__Written instruction A__
In the forum discussion of generations below, which birth years define the Silent Generation?

__Document extract__

begin

Before birth control, families tended to be large with the mother getting pregnant not long after giving birth. And if childbirth had a fatal outcome for the mother, father could always remarry.

Well, that kinda fits my point about the length of generations not making sense.

You may be right. If I take into account the Silent Generation, that makes a lot more sense.

“Ok, Boomer” is largely resentment at being taken advantage of and dismissed as “millennials”. The attitude that these old people think they know everything and tell the younger set so. It’s basically a counter- dismissal.

These are the “standard” definitions, based on birth years:

  • The Greatest Generation – born 1901-1924. — adults during WWII
  • The Silent Generation – born 1925-1945. — children during WWII
  • The Baby Boomer Generation – born 1946-1964.
  • Generation X – born 1965-1979.
  • Millennials – born 1980-1994.
  • Generation Z – born 1995-2012.
  • Gen Alpha – born 2013 – 2025.

That’s why the term ‘Generation Jones’ was coined:

Never heard that one!

I always called my group “tweeners”.

Mine was the other way. My cousins are all 20-30 years older, and it was my second cousins I went to school with. My dad was a late starter, breeding-wise.

As I noted in the other thread, I’d not heard the term until a year or so (and that was here on the SDMB), and I work with demographics for a living. It’s an idea that makes some sense, but it’s not gained a large amount of traction so far in public consciousness.

end

__Recorded information__

begin

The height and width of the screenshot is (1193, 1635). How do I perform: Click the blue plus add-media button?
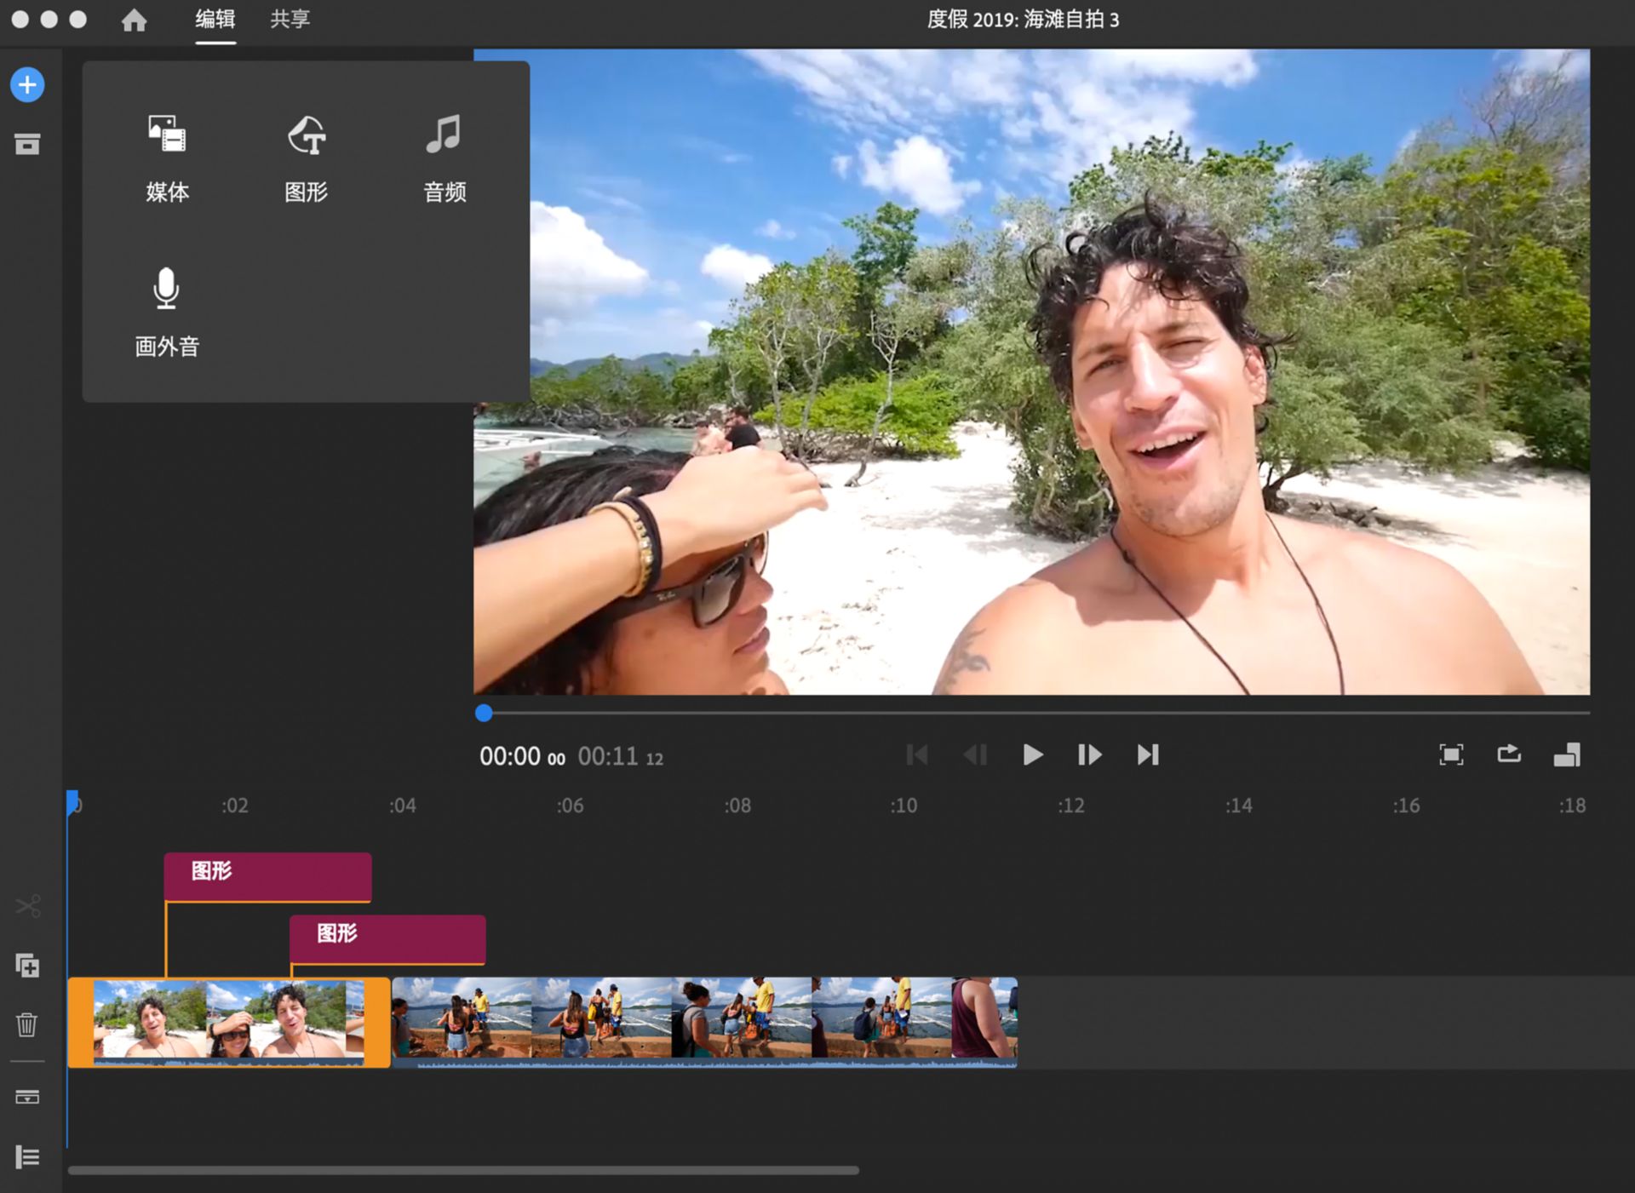coord(27,85)
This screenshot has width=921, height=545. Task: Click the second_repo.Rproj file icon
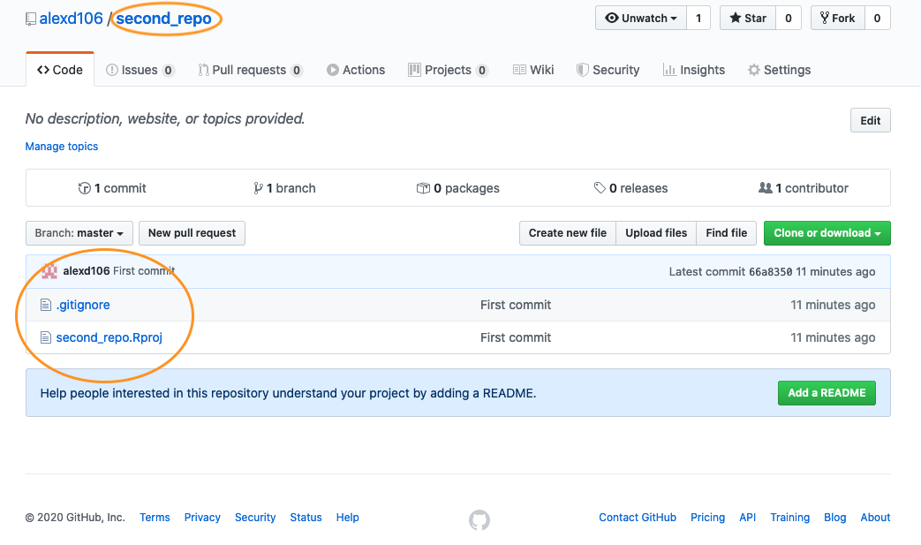(46, 337)
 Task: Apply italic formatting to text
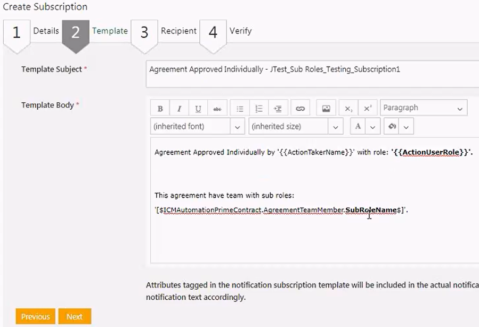[x=179, y=109]
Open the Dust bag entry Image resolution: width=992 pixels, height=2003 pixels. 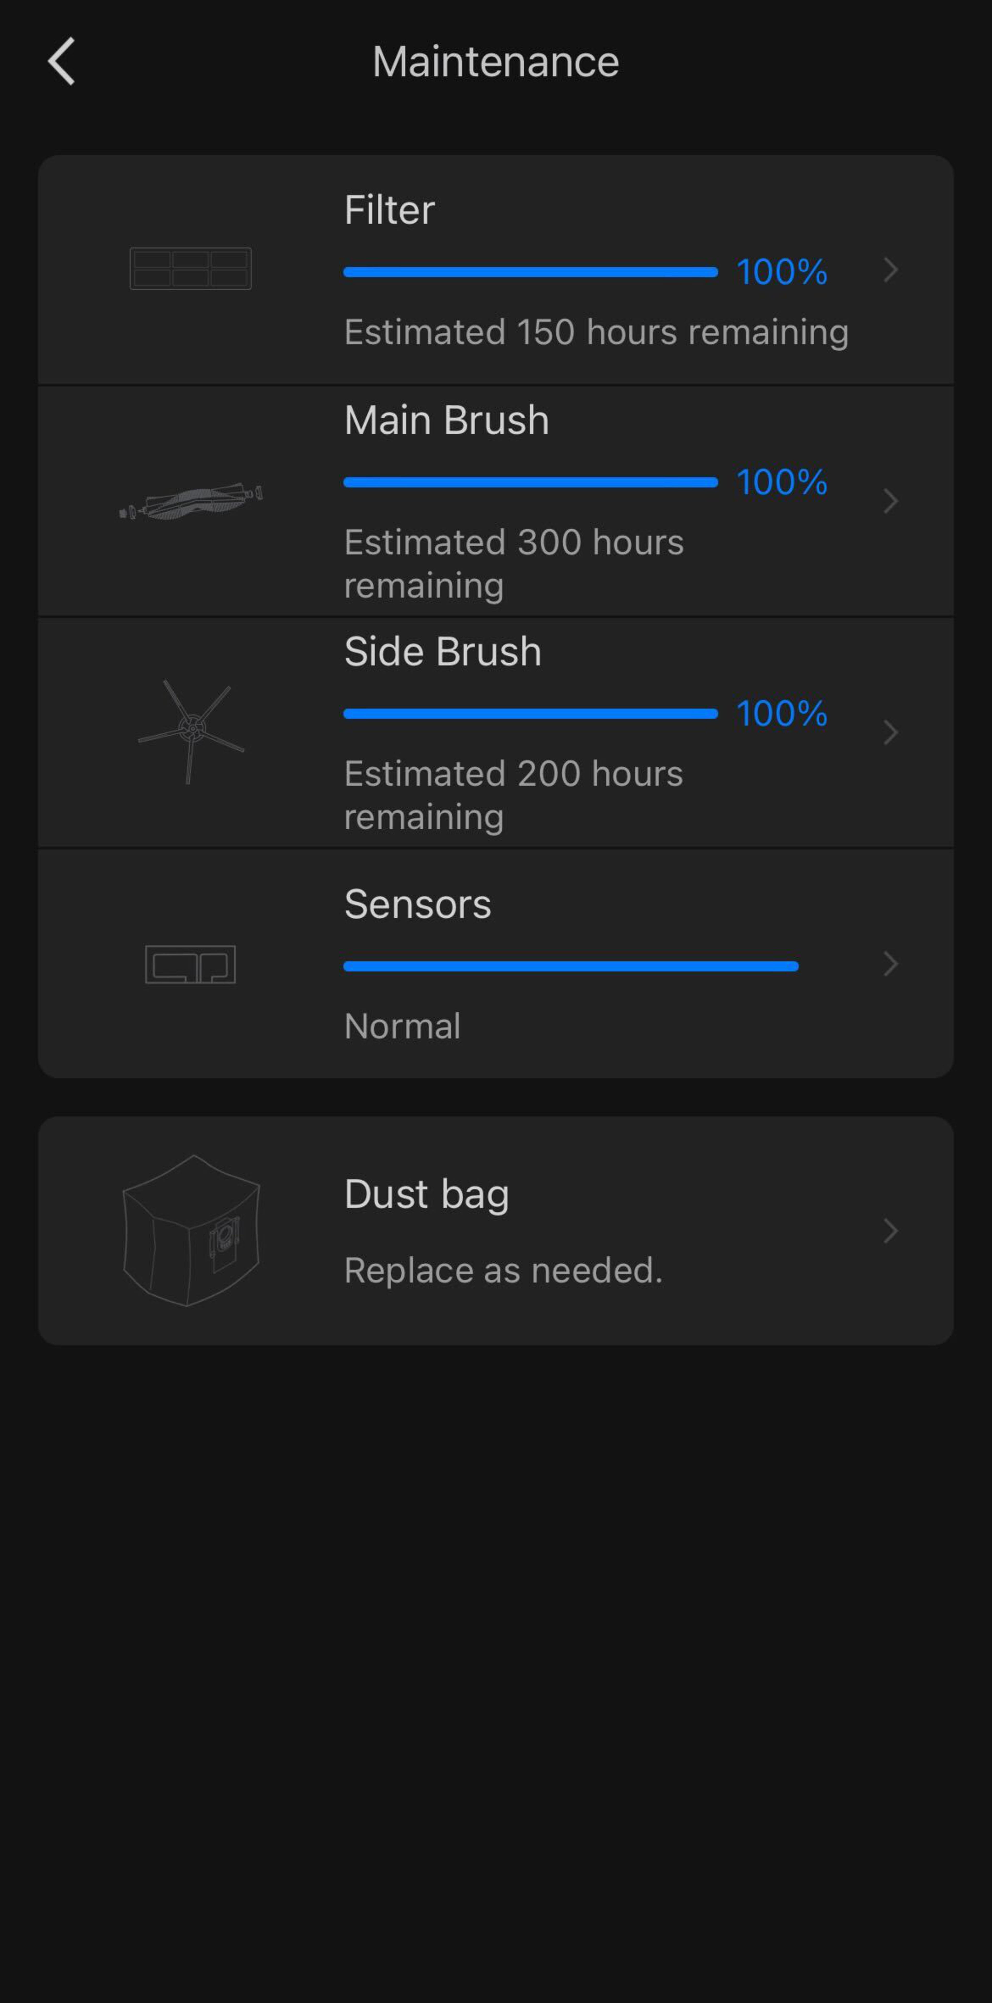tap(426, 1194)
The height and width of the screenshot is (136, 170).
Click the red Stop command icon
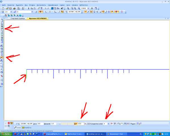(x=9, y=123)
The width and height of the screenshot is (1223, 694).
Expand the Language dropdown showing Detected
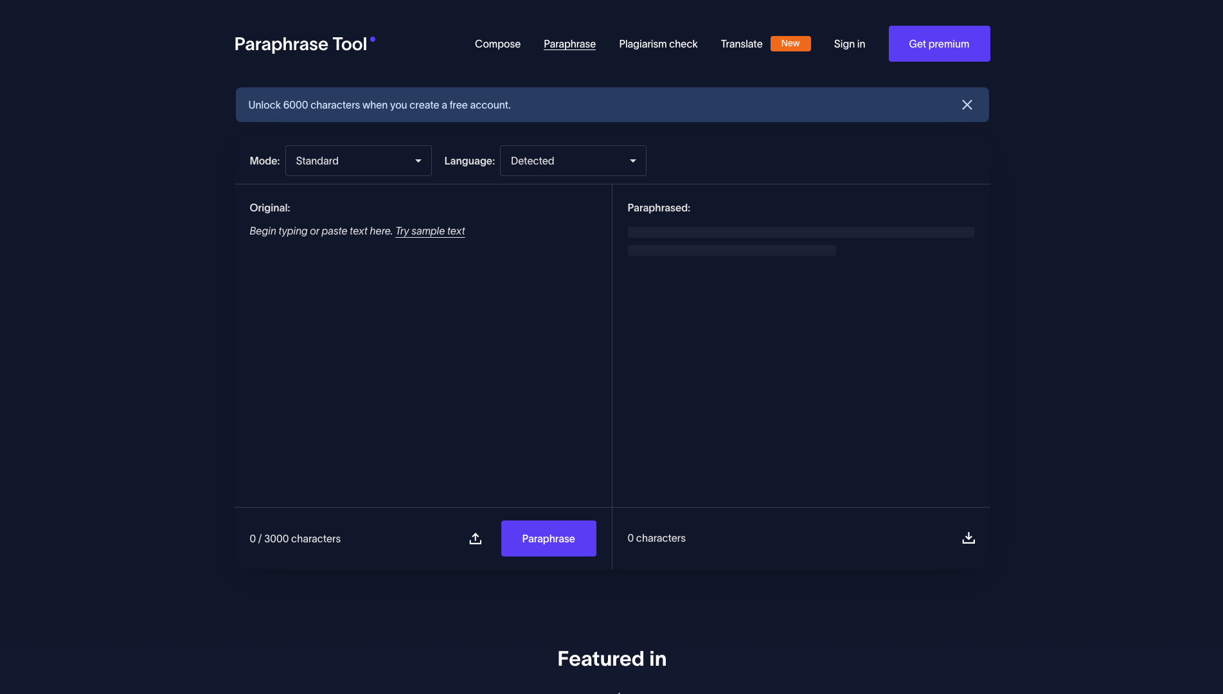pyautogui.click(x=573, y=161)
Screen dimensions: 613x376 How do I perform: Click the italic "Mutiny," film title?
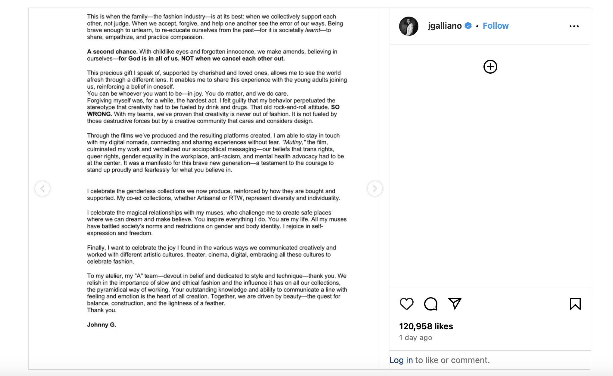pos(294,142)
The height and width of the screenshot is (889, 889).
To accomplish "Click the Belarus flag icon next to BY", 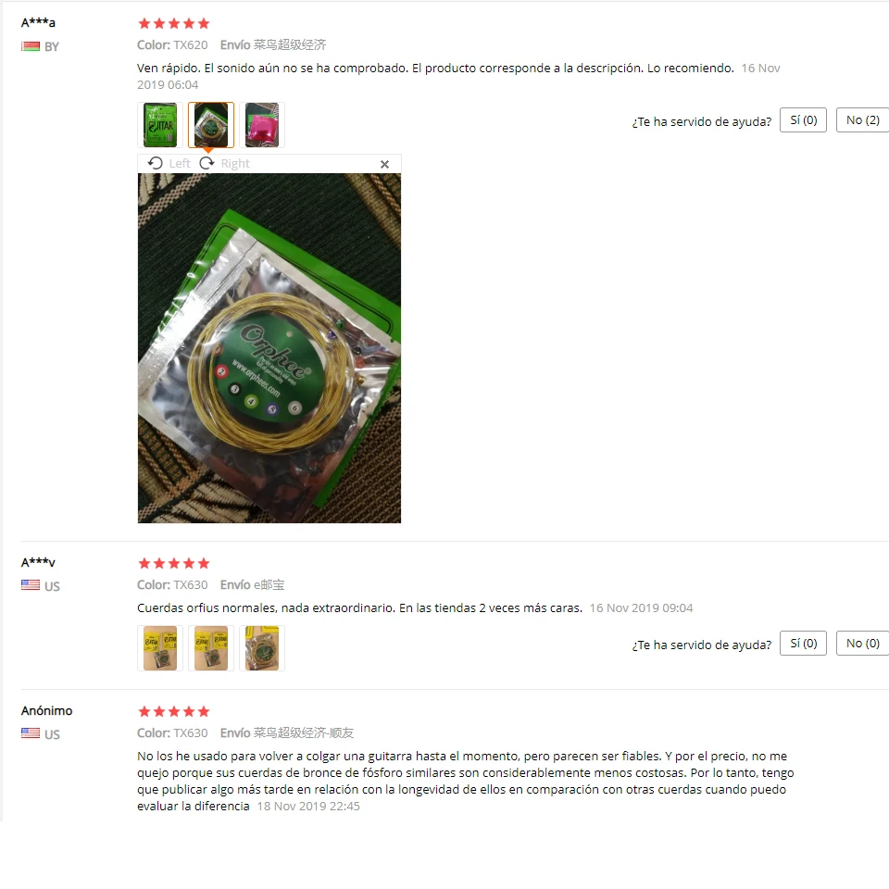I will point(31,46).
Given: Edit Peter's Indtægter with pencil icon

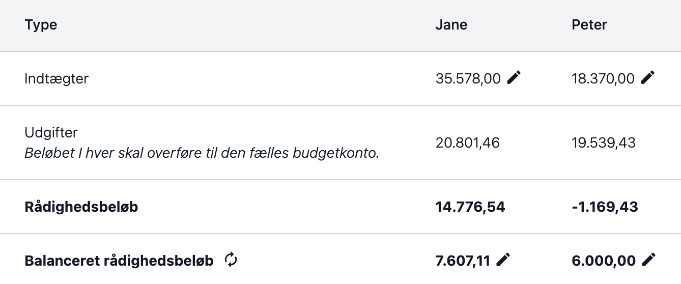Looking at the screenshot, I should (x=648, y=78).
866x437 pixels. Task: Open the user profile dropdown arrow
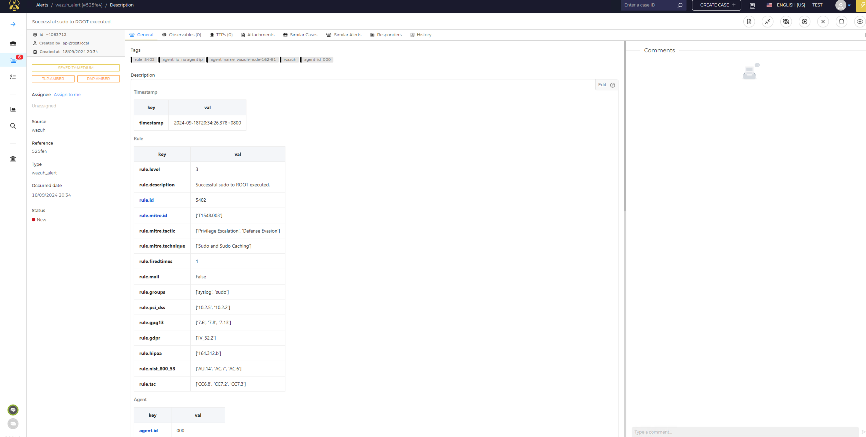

end

__Written instruction B__
Count the lines in the records above that contain the word "Task". Reply with the number only.

__Result A__
1925-1945

__Result B__
3